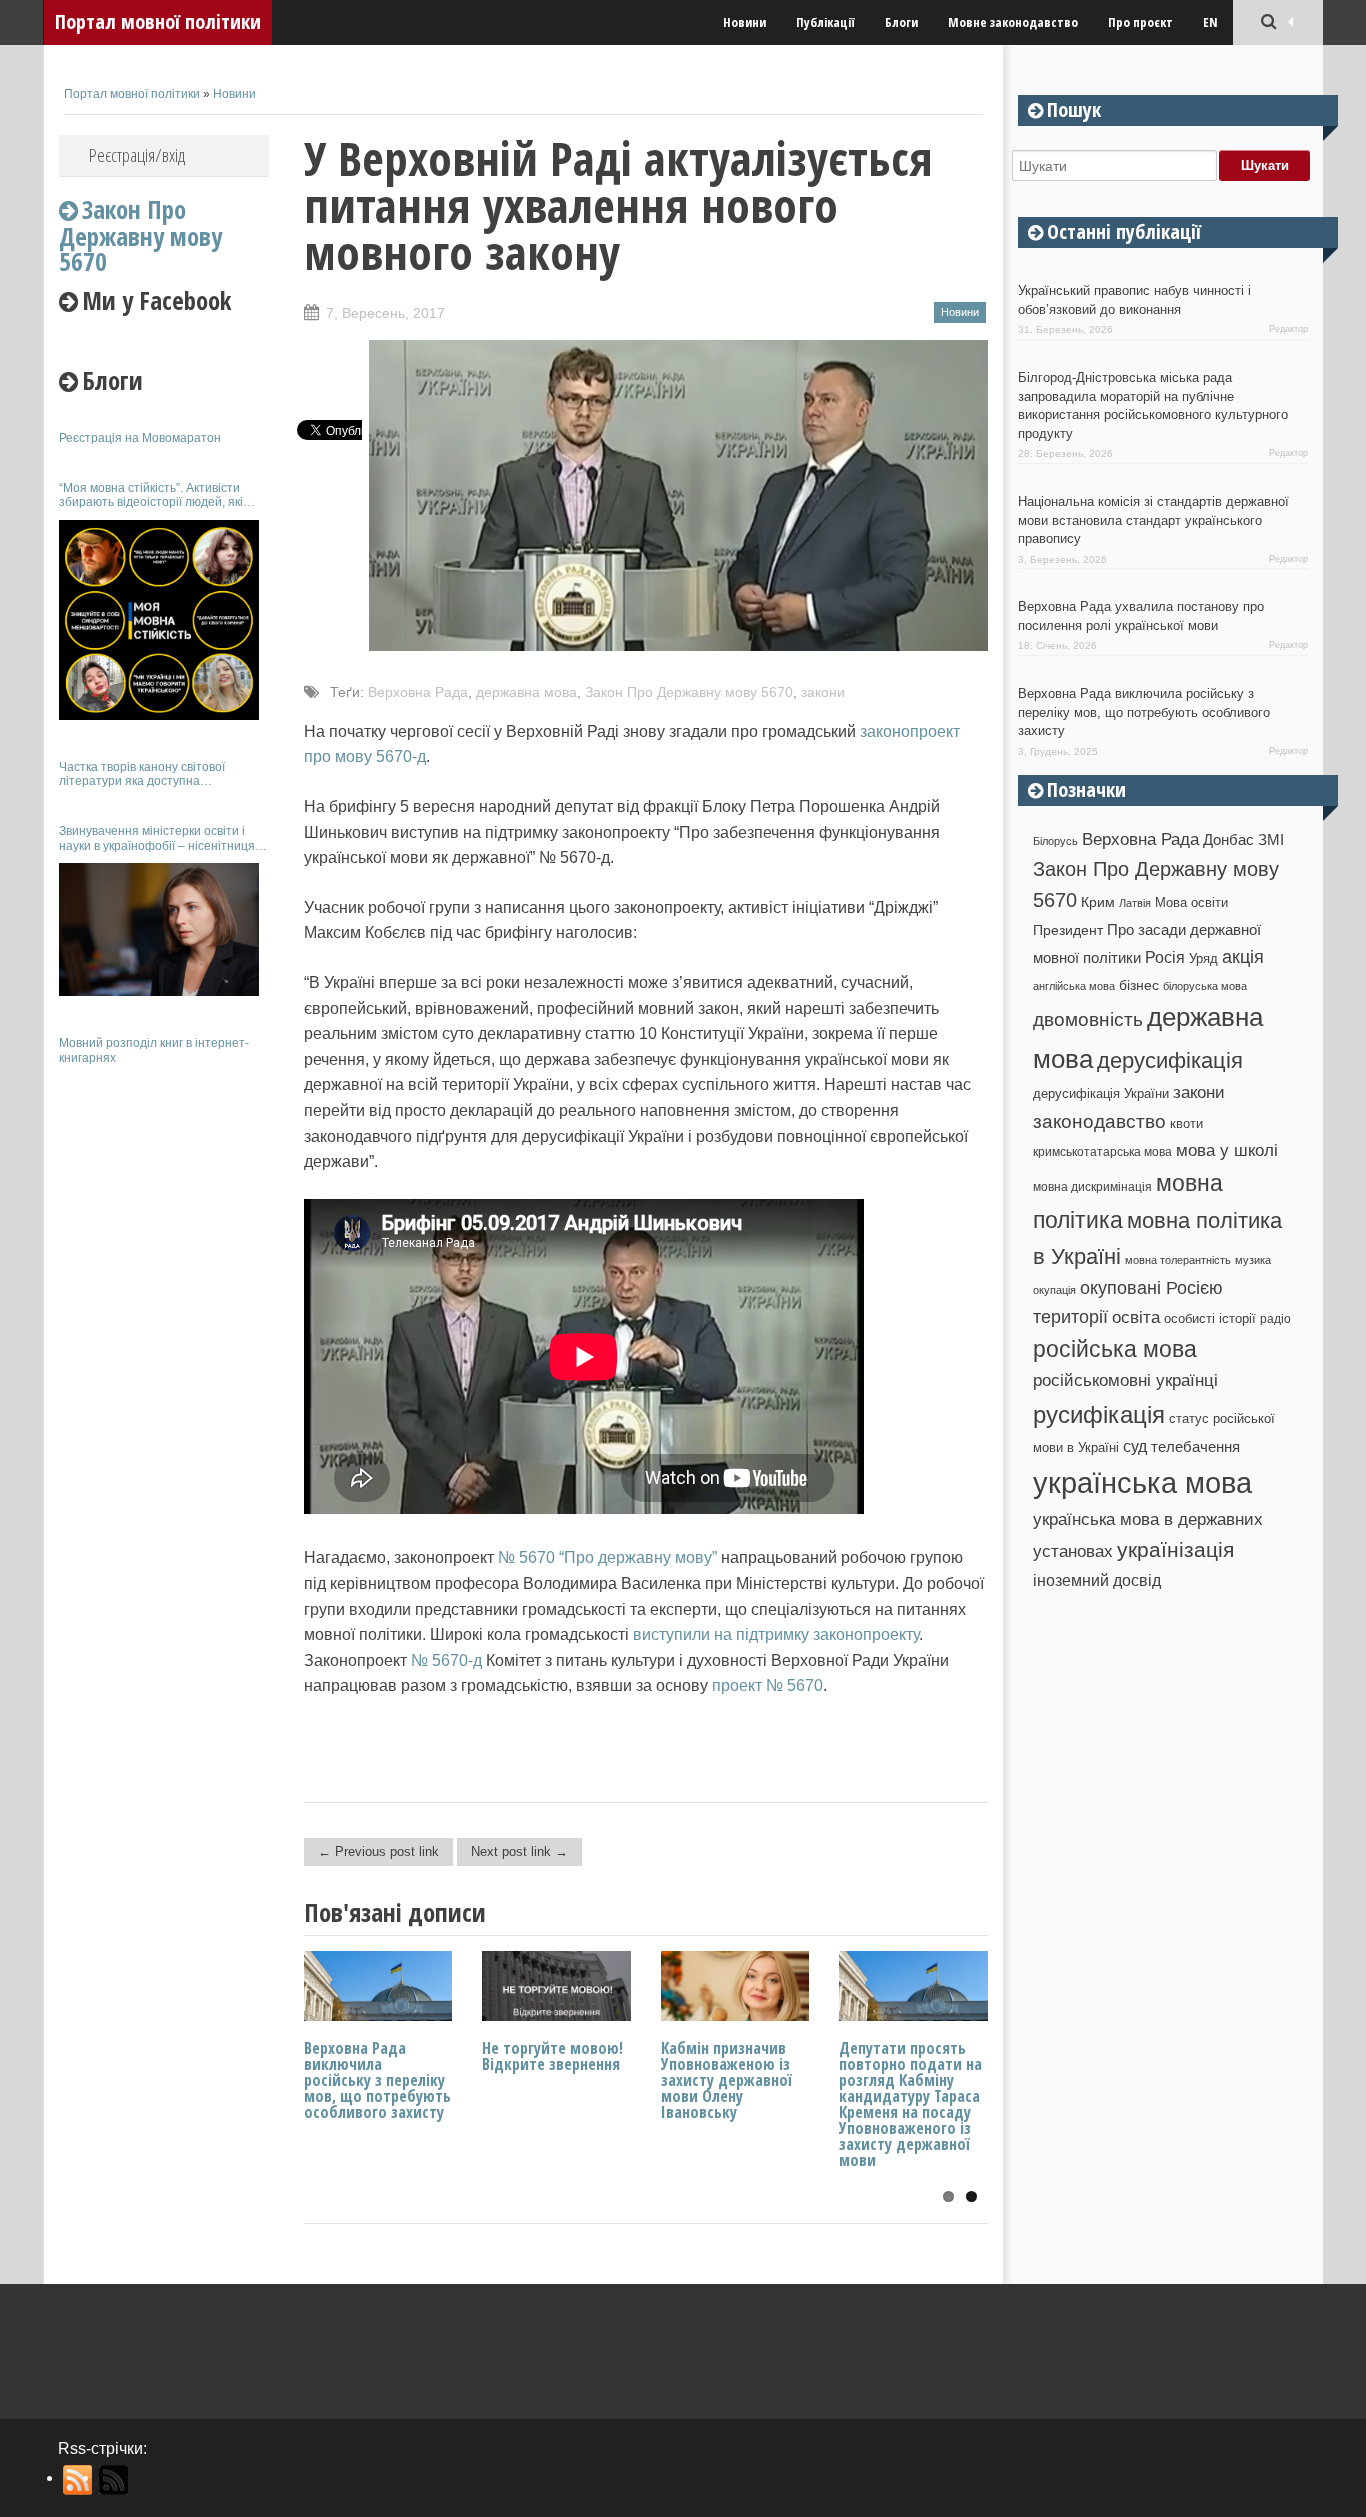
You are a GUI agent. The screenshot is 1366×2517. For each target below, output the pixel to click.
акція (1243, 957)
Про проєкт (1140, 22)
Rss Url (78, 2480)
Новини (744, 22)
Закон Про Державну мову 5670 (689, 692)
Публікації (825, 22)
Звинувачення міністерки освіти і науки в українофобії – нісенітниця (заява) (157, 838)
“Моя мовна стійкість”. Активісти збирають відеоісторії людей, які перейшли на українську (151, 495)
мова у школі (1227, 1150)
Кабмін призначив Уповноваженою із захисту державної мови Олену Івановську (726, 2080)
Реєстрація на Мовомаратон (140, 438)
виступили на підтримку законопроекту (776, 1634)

* * * * *

Leave out the pictures and print each record exactly as it stands.

#### [ANSWER SPACE]
You are a GUI agent. The screenshot is 1366×2517. For each target below, output the pixel to click.
акція (1243, 957)
Про проєкт (1140, 22)
Rss Url (78, 2480)
Новини (744, 22)
Закон Про Державну мову 5670 (689, 692)
Публікації (825, 22)
Звинувачення міністерки освіти і науки в українофобії – нісенітниця (заява) (157, 838)
“Моя мовна стійкість”. Активісти збирають відеоісторії людей, які перейшли на українську (151, 495)
мова у школі (1227, 1150)
Кабмін призначив Уповноваженою із захисту державної мови Олену Івановську (726, 2080)
Реєстрація на Мовомаратон (140, 438)
виступили на підтримку законопроекту (776, 1634)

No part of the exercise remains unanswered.